Turn everything in the listing from the line containing "The image size is (1310, 737)." down to the line containing "pyautogui.click(x=947, y=687)", both included, into a Markdown table with columns named Row and Listing line, skipping blank lines. Put only those lines in the table.
-- start of Extracted material --
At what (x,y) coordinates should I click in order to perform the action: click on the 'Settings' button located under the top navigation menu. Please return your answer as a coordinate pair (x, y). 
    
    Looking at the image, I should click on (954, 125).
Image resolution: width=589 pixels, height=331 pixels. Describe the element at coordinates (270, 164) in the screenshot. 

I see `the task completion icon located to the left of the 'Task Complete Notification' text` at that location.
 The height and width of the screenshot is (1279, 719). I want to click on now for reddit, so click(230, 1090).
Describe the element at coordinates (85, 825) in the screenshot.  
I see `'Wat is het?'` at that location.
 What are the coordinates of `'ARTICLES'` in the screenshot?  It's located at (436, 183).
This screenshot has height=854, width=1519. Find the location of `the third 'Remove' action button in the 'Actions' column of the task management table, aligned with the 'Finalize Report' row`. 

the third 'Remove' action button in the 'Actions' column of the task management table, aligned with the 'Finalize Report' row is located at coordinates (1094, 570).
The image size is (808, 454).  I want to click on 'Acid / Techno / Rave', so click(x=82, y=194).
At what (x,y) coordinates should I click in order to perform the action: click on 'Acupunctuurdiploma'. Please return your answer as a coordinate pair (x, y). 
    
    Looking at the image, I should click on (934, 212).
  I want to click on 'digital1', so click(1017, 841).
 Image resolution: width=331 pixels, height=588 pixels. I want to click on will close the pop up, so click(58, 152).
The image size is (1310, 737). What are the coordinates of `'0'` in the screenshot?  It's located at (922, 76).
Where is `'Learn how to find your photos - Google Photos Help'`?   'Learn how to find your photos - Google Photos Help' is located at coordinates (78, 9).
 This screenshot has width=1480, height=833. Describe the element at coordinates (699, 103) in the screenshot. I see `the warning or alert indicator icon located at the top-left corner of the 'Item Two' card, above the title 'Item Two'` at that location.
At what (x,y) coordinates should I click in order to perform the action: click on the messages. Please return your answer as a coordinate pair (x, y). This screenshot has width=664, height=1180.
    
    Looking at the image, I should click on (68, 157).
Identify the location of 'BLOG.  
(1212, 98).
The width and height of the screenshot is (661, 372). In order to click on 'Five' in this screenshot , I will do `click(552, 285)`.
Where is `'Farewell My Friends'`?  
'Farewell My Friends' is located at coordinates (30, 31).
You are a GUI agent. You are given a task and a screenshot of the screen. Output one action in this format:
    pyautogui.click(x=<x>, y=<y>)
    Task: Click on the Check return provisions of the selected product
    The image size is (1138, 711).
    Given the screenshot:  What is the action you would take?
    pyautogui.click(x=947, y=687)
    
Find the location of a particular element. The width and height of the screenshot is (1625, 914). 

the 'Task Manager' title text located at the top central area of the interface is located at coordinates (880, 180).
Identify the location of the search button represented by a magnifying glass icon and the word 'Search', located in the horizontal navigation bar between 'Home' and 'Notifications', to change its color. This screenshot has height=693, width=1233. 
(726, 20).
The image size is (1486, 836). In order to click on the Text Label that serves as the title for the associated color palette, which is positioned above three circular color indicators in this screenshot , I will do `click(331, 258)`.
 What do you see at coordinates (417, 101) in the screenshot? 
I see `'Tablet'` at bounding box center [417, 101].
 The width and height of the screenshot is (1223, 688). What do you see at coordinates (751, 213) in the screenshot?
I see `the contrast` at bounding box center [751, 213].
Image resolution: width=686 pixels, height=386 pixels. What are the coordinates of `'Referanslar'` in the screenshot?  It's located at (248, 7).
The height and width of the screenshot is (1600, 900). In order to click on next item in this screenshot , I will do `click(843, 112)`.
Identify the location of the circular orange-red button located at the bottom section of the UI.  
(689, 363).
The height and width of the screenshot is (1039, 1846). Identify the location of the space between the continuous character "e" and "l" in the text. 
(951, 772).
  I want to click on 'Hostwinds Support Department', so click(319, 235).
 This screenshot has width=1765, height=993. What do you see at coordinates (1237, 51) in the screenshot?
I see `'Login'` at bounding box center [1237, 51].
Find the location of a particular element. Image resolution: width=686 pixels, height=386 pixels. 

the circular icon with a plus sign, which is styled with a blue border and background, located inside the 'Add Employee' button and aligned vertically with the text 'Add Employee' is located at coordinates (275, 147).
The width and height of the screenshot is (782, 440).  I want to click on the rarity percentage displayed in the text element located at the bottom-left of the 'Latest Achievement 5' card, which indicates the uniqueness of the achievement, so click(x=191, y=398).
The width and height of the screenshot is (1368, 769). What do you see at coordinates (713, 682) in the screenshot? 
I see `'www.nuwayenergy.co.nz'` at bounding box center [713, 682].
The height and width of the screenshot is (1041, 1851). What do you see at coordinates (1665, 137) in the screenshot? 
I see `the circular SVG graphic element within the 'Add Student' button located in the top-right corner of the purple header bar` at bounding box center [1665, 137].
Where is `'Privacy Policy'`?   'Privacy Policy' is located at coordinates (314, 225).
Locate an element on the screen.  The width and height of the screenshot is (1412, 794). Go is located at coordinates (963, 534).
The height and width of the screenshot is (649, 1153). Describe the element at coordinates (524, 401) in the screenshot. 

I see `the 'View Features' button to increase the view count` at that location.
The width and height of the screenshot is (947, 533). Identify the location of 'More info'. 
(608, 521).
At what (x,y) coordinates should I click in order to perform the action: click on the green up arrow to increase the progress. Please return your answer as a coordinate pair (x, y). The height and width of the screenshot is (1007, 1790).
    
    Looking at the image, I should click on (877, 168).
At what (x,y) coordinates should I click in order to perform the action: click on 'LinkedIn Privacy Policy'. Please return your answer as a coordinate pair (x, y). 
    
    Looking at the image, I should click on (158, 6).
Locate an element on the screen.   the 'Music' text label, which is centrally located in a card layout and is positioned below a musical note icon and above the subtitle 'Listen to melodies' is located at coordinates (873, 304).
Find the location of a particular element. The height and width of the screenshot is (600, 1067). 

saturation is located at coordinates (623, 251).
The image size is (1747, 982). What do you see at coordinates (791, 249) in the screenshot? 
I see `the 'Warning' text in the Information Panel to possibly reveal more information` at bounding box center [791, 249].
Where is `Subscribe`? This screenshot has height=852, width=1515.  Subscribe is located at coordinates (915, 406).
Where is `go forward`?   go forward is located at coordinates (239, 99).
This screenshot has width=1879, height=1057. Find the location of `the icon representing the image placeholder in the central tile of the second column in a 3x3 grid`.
-- end of Extracted material --
**Answer below**:
| Row | Listing line |
|---|---|
| 1 | The image size is (1310, 737). What are the coordinates of `'0'` in the screenshot?  It's located at (922, 76). |
| 2 | Where is `'Learn how to find your photos - Google Photos Help'`?   'Learn how to find your photos - Google Photos Help' is located at coordinates (78, 9). |
| 3 |  This screenshot has width=1480, height=833. Describe the element at coordinates (699, 103) in the screenshot. I see `the warning or alert indicator icon located at the top-left corner of the 'Item Two' card, above the title 'Item Two'` at that location. |
| 4 | At what (x,y) coordinates should I click in order to perform the action: click on the messages. Please return your answer as a coordinate pair (x, y). This screenshot has width=664, height=1180. |
| 5 |     Looking at the image, I should click on (68, 157). |
| 6 | Identify the location of 'BLOG.   |
| 7 | (1212, 98). |
| 8 | The width and height of the screenshot is (661, 372). In order to click on 'Five' in this screenshot , I will do `click(552, 285)`. |
| 9 | Where is `'Farewell My Friends'`?   |
| 10 | 'Farewell My Friends' is located at coordinates (30, 31). |
| 11 | You are a GUI agent. You are given a task and a screenshot of the screen. Output one action in this format: |
| 12 |     pyautogui.click(x=<x>, y=<y>) |
| 13 |     Task: Click on the Check return provisions of the selected product |
| 14 |     The image size is (1138, 711). |
| 15 |     Given the screenshot:  What is the action you would take? |
| 16 |     pyautogui.click(x=947, y=687) |